Landlords Benefitting from Housing Shortage

Poverty and housing advocates are claiming that landlords are capitalising on the high demand and low housing supply to charge tenants higher rates. According to a joint paper released by the Treasury dubbed ‘What Drives Rents in New Zealand?’, landlords are setting rent prices as high as the income of their tenants allows. This means that even with pay rises, the additional income is consumed by enlarged rental costs, ending up straight into the landlord’s pockets.

The paper indicates that for every percentage increase in the income for a household, there was a similar percentage increase in rent. The study also found that with every 1 per cent increase in the average number of people in a household, there was a 1.5 per cent increase in rents. Changes in mortgage rates were found to have little effect on rental incomes.

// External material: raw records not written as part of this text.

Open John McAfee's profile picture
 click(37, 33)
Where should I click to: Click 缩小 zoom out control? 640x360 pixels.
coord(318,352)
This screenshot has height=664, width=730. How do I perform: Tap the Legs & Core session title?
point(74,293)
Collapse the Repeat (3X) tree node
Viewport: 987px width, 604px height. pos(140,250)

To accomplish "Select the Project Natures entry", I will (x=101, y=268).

This trend also means that rent prices are rising at a faster pace than inflation. This means that despite interest rate hikes that have led to higher mortgage rates, landlords are still benefitting more than any additional costs they are taking on. The ability to set rent prices as high as possible is being driven by the inadequate housing supply.

Renters United president, Geordie Rogers, has lamented the shortage of housing and said that the rental costs were rising faster than additional costs were being placed upon landlords. The Child Poverty Action Group has said that parents were now spending a greater proportion of their income on rent than before.

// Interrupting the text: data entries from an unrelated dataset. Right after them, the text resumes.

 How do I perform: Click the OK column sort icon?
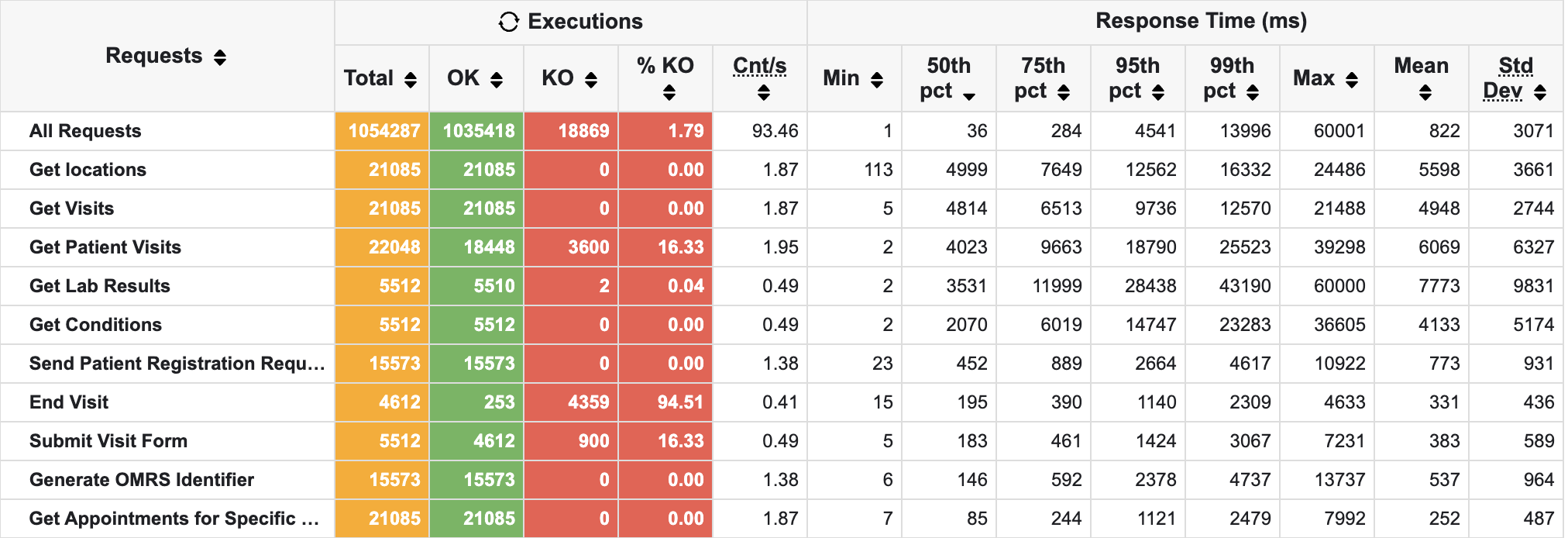pos(497,79)
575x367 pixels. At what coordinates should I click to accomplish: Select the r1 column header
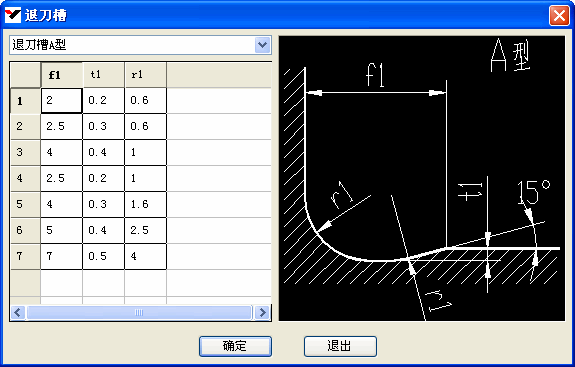[x=146, y=75]
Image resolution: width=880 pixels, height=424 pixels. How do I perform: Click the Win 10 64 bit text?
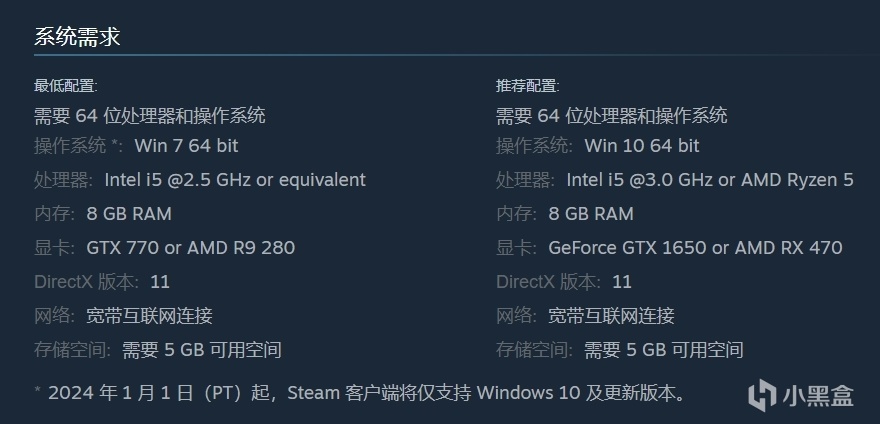pos(641,146)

Housing spokesperson, Alan Johnson, has also expressed concern that people are now having to pick between buying decent food for their kids and paying rent. He said that rent had become a significant contributor to hardship and poverty. He noted that there had long been a reliance on mum and dad landlords to provide affordable housing for rent and that there was a need to turn to the government for the same. Johnson is also recommending a review of tenancy laws to address inequalities in the renters’ and landlords’ relationships.

Despite the findings in the joint paper, the vice president of the New Zealand Property Investors Federation, Peter Lewis, has come out in defence of members, stating that property owners were like working-class ordinary people stressed by growing costs themselves. He listed some of the rising costs they had to deal with including council rates, insurance expenses, maintenance, and utility costs. Lewis said that to stay viable, property owners had to recover the increased costs from tenants.

Lewis termed the phasing out of the interest deductibility on residential investment properties as a tenant tax that was compelling landlords to either transfer costs to tenants or sell their investment property. He is urging the government to consider reversing this change.